V. Discussion of Final Rule and Public Comments

    The FDIC received 16 comment letters concerning the proposed amendments. Ten of the comment letters were from large banks, thrifts, and holding companies; three from banking trade organizations; two from accounting and auditing organizations; and one from an accounting firm.

    The letters supported the addition to the rule of the changes mandated by the Riegle Community Development and Regulatory Improvement Act of 1994. They also were generally supportive of the proposal's goal to make the agreed-upon procedures in Schedule A to Appendix A less burdensome. However, many commenters stated their belief that Section 36 and its implementing rule were unnecessary and costly to comply with. Many commenters urged that the sections of the statute concerning compliance with safety and soundness laws and regulations, including both the management report and accountant's attestation, be eliminated. Nevertheless, barring any Congressional action in this regard, the commenters supported the Corporation's efforts to revise and reformat the agreed-upon procedures in Schedule A to Appendix A.

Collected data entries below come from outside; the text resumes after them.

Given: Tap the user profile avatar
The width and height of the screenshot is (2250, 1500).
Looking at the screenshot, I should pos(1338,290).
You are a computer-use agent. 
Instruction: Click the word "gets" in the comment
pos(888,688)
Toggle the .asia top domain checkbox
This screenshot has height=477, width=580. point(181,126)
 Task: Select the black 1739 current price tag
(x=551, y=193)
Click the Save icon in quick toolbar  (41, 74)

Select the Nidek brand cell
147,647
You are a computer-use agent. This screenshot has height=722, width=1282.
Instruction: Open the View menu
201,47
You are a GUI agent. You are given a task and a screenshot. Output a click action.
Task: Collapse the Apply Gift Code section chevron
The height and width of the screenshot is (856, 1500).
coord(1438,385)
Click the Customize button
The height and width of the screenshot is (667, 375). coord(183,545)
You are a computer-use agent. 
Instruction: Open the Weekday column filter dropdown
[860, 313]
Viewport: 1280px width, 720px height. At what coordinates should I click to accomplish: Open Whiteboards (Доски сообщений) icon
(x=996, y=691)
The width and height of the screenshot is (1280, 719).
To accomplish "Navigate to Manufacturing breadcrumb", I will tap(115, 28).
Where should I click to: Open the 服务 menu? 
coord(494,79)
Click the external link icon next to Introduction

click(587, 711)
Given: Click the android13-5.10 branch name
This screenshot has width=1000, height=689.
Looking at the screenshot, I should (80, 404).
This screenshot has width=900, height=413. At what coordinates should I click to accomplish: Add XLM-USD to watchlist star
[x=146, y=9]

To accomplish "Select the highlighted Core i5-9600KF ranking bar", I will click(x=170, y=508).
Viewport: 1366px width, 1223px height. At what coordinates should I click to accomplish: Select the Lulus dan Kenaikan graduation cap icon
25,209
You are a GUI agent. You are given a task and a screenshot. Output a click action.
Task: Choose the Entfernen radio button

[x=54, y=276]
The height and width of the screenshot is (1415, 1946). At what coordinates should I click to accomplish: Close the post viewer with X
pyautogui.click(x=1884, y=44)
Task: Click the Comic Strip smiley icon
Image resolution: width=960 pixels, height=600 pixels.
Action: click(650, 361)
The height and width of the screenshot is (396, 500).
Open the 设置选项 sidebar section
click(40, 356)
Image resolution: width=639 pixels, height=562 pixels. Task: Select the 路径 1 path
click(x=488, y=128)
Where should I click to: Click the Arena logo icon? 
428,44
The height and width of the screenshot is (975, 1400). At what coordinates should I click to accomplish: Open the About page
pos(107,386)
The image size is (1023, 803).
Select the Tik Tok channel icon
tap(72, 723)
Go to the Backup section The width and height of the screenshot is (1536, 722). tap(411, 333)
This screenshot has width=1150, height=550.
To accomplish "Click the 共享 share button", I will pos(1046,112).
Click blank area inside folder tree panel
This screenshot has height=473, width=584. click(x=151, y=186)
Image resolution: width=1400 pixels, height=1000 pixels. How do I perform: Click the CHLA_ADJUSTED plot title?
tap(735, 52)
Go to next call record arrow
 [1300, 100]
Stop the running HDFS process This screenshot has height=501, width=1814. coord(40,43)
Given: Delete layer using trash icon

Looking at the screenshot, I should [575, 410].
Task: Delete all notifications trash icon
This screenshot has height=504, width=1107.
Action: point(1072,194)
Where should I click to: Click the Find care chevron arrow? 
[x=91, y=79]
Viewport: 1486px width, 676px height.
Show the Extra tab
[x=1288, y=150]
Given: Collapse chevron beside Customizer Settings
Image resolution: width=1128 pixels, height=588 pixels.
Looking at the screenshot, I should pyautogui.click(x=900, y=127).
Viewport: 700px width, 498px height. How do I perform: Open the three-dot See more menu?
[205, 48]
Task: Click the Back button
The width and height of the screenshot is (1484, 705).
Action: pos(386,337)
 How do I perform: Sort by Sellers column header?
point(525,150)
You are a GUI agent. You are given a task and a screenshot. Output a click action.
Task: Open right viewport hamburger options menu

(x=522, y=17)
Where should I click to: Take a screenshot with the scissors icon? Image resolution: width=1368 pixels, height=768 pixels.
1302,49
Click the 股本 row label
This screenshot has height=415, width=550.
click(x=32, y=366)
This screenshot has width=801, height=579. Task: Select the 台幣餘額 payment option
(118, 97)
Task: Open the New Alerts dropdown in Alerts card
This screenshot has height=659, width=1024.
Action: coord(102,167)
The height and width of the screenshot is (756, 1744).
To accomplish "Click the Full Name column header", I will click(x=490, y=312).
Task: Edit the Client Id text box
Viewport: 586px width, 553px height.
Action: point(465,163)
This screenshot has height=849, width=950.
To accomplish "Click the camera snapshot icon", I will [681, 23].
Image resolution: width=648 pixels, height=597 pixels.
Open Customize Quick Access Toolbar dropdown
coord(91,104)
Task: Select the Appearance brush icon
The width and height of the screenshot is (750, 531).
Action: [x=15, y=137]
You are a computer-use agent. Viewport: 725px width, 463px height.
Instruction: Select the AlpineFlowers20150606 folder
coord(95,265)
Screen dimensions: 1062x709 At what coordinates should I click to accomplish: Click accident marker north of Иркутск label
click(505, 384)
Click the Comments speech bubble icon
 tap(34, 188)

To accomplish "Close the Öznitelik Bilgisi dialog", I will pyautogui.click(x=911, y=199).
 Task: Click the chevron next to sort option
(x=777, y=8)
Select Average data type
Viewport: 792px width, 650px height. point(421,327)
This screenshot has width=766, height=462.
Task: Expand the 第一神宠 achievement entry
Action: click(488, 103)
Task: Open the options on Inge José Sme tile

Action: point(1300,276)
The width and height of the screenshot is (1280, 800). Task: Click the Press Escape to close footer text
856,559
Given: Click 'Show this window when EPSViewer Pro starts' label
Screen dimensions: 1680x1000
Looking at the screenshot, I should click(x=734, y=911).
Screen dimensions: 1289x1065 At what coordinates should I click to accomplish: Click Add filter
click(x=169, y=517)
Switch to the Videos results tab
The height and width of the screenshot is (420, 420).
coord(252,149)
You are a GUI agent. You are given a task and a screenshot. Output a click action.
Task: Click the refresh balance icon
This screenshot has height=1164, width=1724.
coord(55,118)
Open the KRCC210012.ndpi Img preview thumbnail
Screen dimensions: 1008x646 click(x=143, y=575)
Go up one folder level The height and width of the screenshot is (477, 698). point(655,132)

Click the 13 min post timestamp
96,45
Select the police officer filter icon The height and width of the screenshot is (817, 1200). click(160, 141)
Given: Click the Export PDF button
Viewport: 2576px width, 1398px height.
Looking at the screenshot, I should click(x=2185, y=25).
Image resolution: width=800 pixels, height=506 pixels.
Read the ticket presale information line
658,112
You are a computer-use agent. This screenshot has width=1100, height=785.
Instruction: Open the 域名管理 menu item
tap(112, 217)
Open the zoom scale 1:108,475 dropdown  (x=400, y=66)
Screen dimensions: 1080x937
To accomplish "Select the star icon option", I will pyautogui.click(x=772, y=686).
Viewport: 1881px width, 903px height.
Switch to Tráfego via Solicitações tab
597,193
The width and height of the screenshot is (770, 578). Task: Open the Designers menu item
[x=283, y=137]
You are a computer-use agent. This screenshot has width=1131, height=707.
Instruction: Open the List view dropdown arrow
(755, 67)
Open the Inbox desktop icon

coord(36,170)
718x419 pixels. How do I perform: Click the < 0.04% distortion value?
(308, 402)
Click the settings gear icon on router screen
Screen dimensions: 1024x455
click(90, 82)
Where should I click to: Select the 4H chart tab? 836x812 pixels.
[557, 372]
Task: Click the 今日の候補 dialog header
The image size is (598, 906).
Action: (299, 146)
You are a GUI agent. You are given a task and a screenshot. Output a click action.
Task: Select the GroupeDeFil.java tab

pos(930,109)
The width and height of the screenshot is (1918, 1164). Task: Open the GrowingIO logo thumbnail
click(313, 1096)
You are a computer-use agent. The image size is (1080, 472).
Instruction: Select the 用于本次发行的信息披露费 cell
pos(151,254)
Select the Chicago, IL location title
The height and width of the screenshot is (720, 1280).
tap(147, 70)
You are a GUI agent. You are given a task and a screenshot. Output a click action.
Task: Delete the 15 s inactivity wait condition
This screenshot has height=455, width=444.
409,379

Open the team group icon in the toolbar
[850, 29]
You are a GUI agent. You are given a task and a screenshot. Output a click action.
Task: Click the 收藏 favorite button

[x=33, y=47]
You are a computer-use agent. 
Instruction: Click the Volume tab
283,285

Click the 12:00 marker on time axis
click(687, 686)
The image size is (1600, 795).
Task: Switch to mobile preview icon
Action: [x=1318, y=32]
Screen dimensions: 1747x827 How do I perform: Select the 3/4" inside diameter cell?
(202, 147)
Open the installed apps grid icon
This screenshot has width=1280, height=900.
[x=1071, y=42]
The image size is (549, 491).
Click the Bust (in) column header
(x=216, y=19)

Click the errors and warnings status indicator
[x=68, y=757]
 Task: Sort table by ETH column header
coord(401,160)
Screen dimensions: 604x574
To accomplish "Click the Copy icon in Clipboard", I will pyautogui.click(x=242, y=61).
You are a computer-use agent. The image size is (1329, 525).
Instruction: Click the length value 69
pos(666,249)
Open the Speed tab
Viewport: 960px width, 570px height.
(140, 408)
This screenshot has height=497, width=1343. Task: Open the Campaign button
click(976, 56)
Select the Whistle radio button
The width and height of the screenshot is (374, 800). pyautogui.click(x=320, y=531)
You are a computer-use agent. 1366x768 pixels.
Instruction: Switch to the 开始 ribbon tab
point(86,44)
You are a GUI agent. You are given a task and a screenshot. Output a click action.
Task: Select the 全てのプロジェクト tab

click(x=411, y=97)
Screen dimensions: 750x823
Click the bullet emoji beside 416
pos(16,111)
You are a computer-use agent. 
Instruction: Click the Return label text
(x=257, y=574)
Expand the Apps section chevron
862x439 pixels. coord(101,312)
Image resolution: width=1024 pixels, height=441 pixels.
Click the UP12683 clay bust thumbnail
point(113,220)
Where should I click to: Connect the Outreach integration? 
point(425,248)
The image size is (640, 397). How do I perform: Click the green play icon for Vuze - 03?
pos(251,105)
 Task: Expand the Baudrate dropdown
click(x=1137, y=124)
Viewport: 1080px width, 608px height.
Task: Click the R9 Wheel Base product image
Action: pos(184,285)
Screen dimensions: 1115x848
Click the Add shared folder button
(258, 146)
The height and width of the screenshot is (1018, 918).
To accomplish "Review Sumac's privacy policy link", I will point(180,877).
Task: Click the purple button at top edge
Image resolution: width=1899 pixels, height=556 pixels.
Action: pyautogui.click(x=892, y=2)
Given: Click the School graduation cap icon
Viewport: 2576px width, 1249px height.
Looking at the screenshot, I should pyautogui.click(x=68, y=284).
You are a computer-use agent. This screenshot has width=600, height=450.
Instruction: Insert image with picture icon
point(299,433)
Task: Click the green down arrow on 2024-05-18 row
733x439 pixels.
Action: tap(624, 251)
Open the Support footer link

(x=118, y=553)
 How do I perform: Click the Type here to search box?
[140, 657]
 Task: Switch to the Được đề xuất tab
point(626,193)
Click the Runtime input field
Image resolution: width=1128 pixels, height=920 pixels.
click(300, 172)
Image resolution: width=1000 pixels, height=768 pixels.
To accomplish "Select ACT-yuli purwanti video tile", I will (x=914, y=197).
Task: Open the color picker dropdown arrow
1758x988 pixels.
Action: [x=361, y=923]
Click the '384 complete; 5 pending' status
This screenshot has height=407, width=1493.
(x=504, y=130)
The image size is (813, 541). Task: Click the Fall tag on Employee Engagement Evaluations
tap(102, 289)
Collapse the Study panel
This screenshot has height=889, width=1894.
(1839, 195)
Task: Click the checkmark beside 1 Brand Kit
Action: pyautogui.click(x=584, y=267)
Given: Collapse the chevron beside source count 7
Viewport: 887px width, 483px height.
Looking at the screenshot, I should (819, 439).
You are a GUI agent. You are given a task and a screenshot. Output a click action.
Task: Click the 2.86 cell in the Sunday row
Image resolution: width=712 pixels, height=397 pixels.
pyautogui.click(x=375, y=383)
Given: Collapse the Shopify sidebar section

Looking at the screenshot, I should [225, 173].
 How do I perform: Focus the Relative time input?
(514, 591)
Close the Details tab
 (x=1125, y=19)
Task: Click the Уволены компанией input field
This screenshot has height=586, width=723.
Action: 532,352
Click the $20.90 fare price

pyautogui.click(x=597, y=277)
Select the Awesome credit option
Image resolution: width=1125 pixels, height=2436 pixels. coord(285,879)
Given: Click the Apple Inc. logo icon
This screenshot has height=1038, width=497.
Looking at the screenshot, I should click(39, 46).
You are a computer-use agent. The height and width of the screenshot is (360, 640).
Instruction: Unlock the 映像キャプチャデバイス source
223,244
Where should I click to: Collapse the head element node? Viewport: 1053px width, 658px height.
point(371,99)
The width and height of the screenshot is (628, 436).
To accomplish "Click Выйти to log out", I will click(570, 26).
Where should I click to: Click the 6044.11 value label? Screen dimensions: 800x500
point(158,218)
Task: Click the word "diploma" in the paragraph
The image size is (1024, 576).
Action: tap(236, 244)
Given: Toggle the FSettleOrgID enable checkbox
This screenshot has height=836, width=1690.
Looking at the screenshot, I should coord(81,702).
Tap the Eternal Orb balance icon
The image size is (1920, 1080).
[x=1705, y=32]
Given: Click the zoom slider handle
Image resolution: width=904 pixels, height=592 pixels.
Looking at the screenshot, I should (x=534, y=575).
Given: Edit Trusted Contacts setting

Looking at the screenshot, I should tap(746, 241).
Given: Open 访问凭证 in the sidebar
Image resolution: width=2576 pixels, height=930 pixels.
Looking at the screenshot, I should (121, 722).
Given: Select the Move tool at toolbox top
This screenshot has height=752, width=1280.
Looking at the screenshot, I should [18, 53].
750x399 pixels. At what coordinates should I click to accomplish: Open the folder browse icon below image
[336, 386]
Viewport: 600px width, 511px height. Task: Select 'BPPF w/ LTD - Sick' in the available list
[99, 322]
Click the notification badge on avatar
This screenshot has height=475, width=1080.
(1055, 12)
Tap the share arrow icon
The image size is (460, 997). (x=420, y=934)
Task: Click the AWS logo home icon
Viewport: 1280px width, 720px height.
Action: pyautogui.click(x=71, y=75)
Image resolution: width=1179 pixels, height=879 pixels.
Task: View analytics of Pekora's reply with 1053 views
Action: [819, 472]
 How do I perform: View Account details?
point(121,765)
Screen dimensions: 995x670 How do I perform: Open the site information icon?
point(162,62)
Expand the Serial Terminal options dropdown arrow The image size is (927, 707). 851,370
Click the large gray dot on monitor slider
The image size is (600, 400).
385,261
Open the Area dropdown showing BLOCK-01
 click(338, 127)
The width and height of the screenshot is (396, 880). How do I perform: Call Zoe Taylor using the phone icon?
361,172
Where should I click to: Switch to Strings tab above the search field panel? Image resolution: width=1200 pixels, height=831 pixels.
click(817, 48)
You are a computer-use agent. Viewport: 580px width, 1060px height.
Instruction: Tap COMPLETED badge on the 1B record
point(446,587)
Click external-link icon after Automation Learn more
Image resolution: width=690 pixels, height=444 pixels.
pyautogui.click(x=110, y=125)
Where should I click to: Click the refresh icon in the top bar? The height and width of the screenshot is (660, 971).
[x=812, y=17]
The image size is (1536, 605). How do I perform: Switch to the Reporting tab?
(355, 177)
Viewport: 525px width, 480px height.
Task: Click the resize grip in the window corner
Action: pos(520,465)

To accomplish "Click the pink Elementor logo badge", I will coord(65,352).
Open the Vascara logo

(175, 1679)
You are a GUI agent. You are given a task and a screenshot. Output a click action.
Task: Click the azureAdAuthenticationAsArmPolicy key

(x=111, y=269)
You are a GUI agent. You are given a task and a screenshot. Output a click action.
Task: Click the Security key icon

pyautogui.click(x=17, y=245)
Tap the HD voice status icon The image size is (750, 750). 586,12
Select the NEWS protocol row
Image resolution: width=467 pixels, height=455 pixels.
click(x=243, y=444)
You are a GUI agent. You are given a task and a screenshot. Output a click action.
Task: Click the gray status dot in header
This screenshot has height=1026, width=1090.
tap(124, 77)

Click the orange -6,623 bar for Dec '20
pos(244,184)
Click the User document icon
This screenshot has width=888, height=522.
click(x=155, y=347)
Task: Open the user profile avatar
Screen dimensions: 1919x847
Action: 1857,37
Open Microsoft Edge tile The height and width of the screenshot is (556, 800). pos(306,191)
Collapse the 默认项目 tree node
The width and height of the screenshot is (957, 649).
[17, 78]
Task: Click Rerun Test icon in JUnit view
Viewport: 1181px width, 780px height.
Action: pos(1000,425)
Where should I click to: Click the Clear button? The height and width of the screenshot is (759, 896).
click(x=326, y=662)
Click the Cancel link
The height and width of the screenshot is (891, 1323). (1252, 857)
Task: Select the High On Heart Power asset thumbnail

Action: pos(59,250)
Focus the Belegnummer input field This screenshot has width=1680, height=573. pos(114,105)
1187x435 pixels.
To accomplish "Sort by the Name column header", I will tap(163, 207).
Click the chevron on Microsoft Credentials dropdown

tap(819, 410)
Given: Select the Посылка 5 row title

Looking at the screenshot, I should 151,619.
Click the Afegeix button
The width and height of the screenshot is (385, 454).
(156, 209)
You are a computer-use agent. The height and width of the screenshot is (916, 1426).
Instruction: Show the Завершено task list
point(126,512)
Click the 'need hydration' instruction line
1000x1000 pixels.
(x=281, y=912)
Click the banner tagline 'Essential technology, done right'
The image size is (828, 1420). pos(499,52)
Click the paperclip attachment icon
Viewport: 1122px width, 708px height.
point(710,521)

    Regarding the specific changes to the procedures, commenters approved not having to list smaller overdrafts in the insiders' extensions list. Permitting internal auditors to do the same amount of testing on holding companies as external auditors was also supported. Commenters also agreed with the amendment to § 363.4(b) to clarify that the attestation by the independent public accountant concerning compliance with Designated Laws is not a document available to the public.

    One respondent recommended that the FDIC limit the time in which it may require the review of a large institution's quarterly financial statements to no later than 30 days after the end of each quarter. This suggestion was not adopted because the FDIC anticipates that any request would be made prior to that time. Moreover, since this authority has never been used, the need for a time limit has not been established.

    As discussed in the following paragraphs, the FDIC has considered respondents' comments concerning the specific aspects of the proposed amendments to Part 363, Appendix A to Part 363, and Schedule A to Appendix A.

A. Amendments to Part 363

    One commenter suggested that the FDIC define "large institution" for purposes of section 363.5, Audit committees, as institutions with $5 billion or more in total assets. The FDIC previously defined that term to mean any insured depository institution with total assets exceeding $3 billion when it adopted Part 363 in 1993 and is not convinced the definition should be changed. Another commenter recommended that when dealing with reporting by a holding company, the term "large customer" in section 363.5 should be compared to the assets of an entire holding company, not any single institution. However, section 314(a)(2) of the RCDRIA precludes such a change because it provides that "the audit committee of the holding company of [a large] institution shall not include any large customers of the institution." [Emphasis added.]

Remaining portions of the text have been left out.